Она встала и, подойдя к отцу, ногой захлопнула чемодан.

— Перестань! Слушай же!

— Слушаю, — пробормотал доктор и снял пенсне.

— Отец, папа, ты же дворянин! Офицер, ученый доктор. Как ты можешь быть с ними, с этим бесцеремонным хамьем? Ведь все, все поругано, затоптано, заплевано! Красота чувств, интеллигентность, духовность — все! Что они сделали с нашей с тобой родиной? Что они подсовывают тебе вместо нее?!

Голос ее был, как струна, натянутая до предела: вот-вот лопнет.

— Я была на вокзале, там девочка-беспризорница умерла от голода… Под лавкой, ты понимаешь — умерла!.. А они митингуют, хвастают: мы, мы, мы! Где она, наша с тобой Россия, папа? Вы предали ее. Вы, сильные мужчины, которых она считала своими сынами. Кому же теперь защитить ее? И эту девочку, которую пичкали митингами вместо еды? И вековую культуру нашу? Кому?! Мне?!

— Ты лучше спроси, от кого? — сурово обронил доктор.

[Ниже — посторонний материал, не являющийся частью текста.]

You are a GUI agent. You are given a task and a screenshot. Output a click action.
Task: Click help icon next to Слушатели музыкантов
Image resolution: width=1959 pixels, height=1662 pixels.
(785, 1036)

— За… зачем… ты это? — Голос Нюси вздрагивал от прорывавшихся рыданий. — Ты же… прекрасно… понимаешь…

— Да, я понимаю, — в сердцах перебил он. — А ты нет!

Вы с Сергеем пытались защитить Россию от ее народа. Не так? Будь честной, Анна! Ты всегда была честной, дочь!

Она молчала. Капелька крови выступила на прокушенной губе, но Нюся и не заплакала. С трудом произнесла:

— Я устала, папа. Я так устала, что… Давай, бросим все, уедем куда глаза глядят. Куда-нибудь, ты же умный, придумай. Сережа погиб, но есть ты, один ты у меня… Ты сумеешь, ты все сумеешь, прошу тебя!..

Отец с состраданием глядел на нее.

— У тебя что-то случилось?

Нюся схватила его за руку.

— Не надо спрашивать, папа! Я умоляю тебя… — Она быстро, несколько раз поцеловала отцовскую руку. — Давай же уедем отсюда, скорей только… Все равно, куда, но, ради бога, скорее!

Доктор отрицательно качнул седой головой.

— Но я не могу, Аннушка, — тихо сказал он. — Я военнослужащий, ты же знаешь.

Она резко отбросила его руку, отстранилась.

— Не можешь?! — пронзительно взвизгнула она. — А я? Я могу?!

Повернувшись, она бросилась к двери, но ее остановил крик отца, полный страдания и боли:

— Анна! Почему ты не откроешься мне?

Нюся молчала, стоя спиной к отцу и глядя под ноги.

— Завтра утром я уезжаю, — торопливо, чтобы успеть сказать ей главное, заговорил доктор. — Я совсем ненадолго. Как приеду, я позову. И ты… обязательно приди, слышишь, дочь? Обязательно…

— Не знаю. Я пойду, — шепотом откликнулась Нюся. — Прощай.

Так и не повернулась — как слепая, неуверенно, обеими руками надавила на дверь и вышла из комнаты.